EXERCISE DIRECTIONS =
Please find the lines in the following records that hold "Open", and copy them.

PROVIDED INFORMATION =

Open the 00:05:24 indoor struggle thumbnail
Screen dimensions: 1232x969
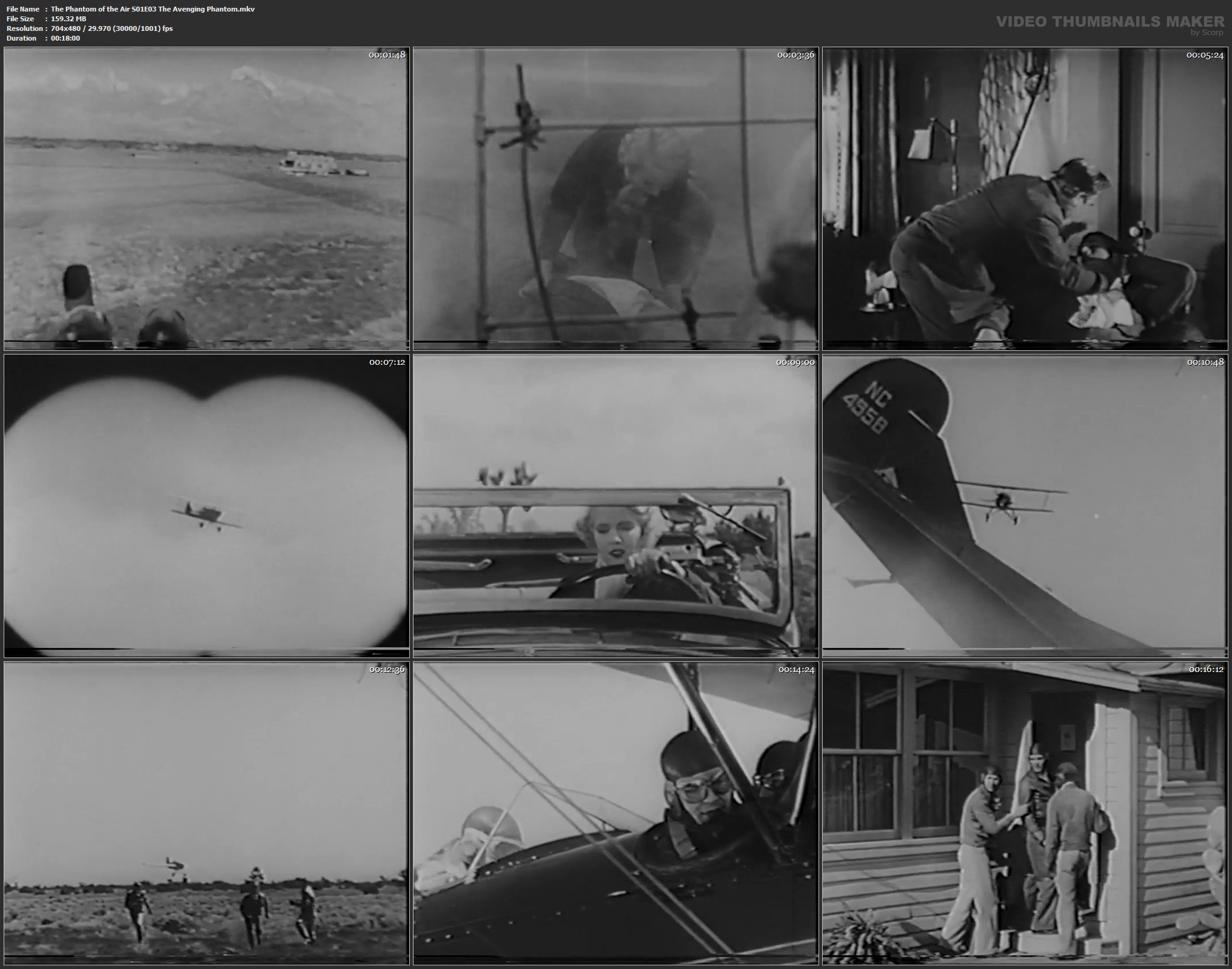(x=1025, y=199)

---

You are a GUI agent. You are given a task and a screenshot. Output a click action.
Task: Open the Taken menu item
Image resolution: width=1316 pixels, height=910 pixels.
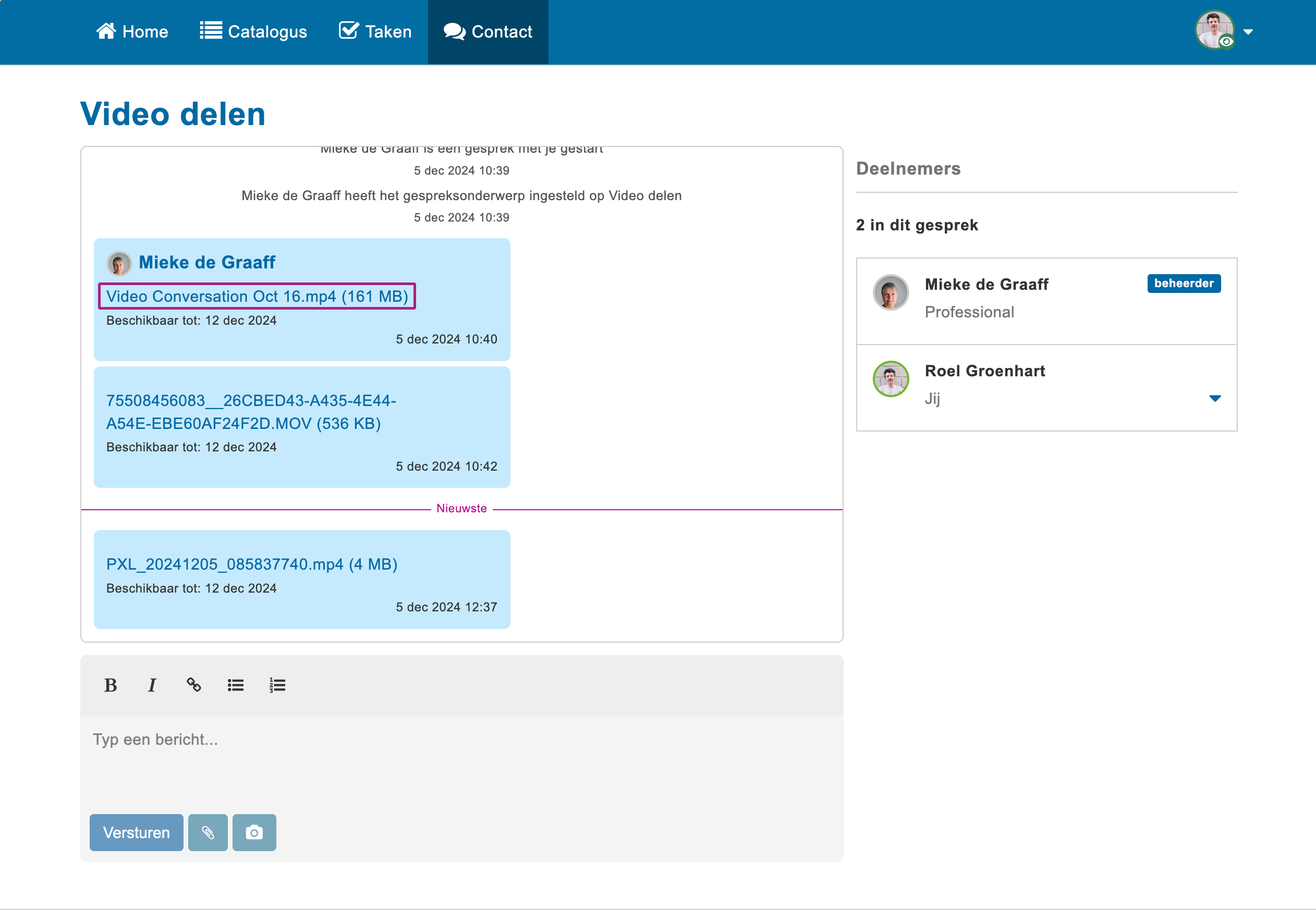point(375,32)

ANSWER =
Open the 00:05:24 indoor struggle thumbnail
Task: Open the Taken menu item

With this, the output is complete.